_About this exercise:_
Your task is to return, word for word, only the lines from the line with "Instruction: Click the" through the close of the data. Exclude all pictures.

*** Opening of Data shown ***

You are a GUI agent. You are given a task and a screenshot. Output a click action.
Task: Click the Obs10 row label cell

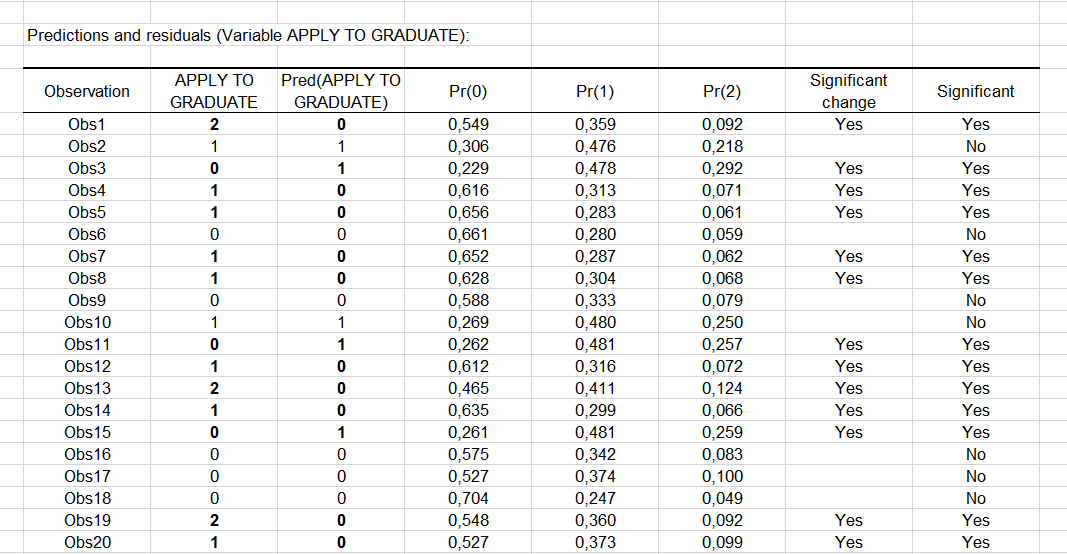point(87,323)
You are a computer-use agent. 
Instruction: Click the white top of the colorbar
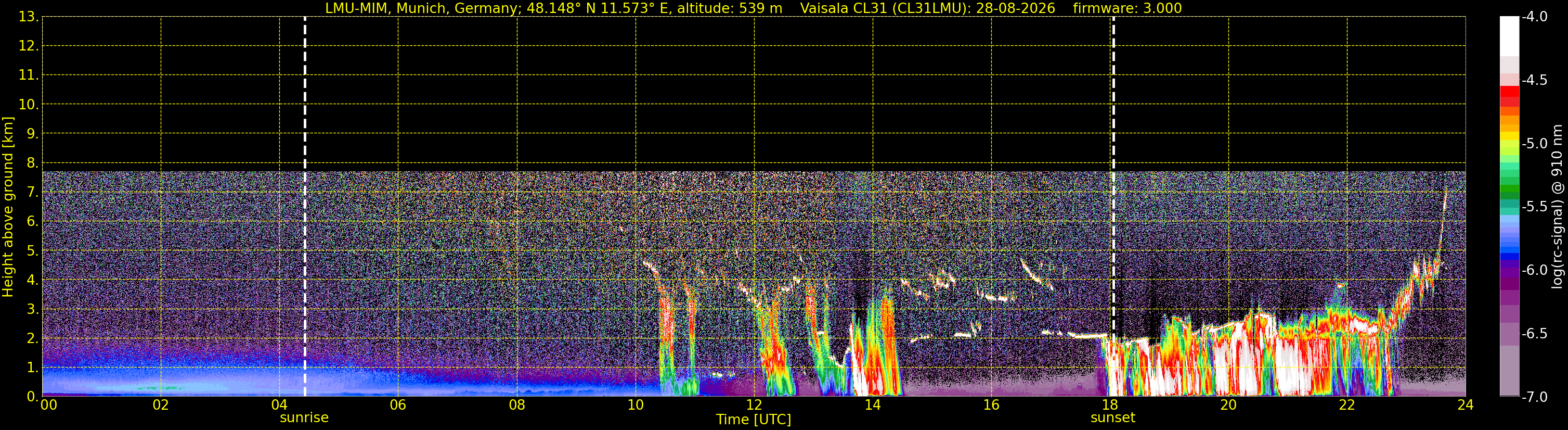tap(1509, 36)
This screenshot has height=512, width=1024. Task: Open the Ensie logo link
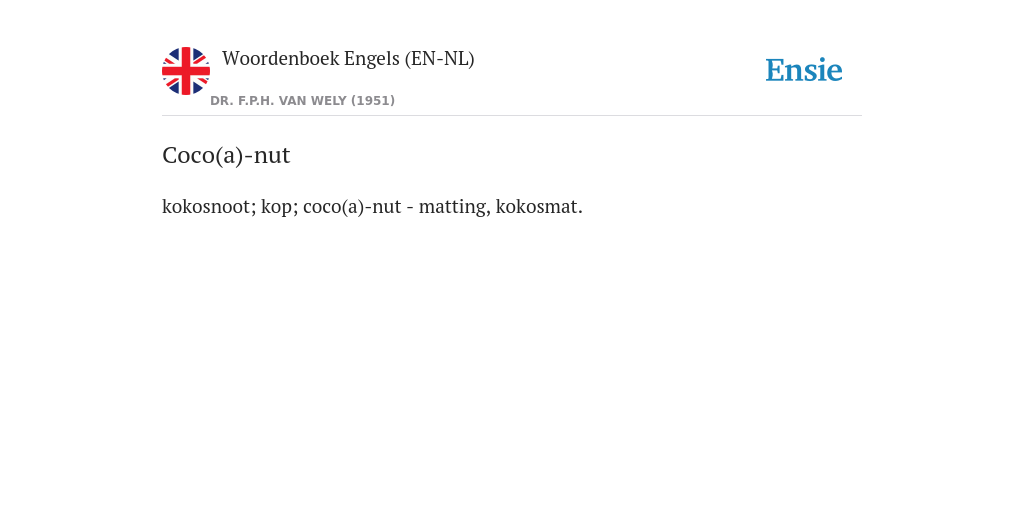804,71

*** Close of Data shown ***

_Task solution:_
Instruction: Click the white top of the colorbar
tap(1509, 36)
This screenshot has height=512, width=1024. Task: Open the Ensie logo link
804,71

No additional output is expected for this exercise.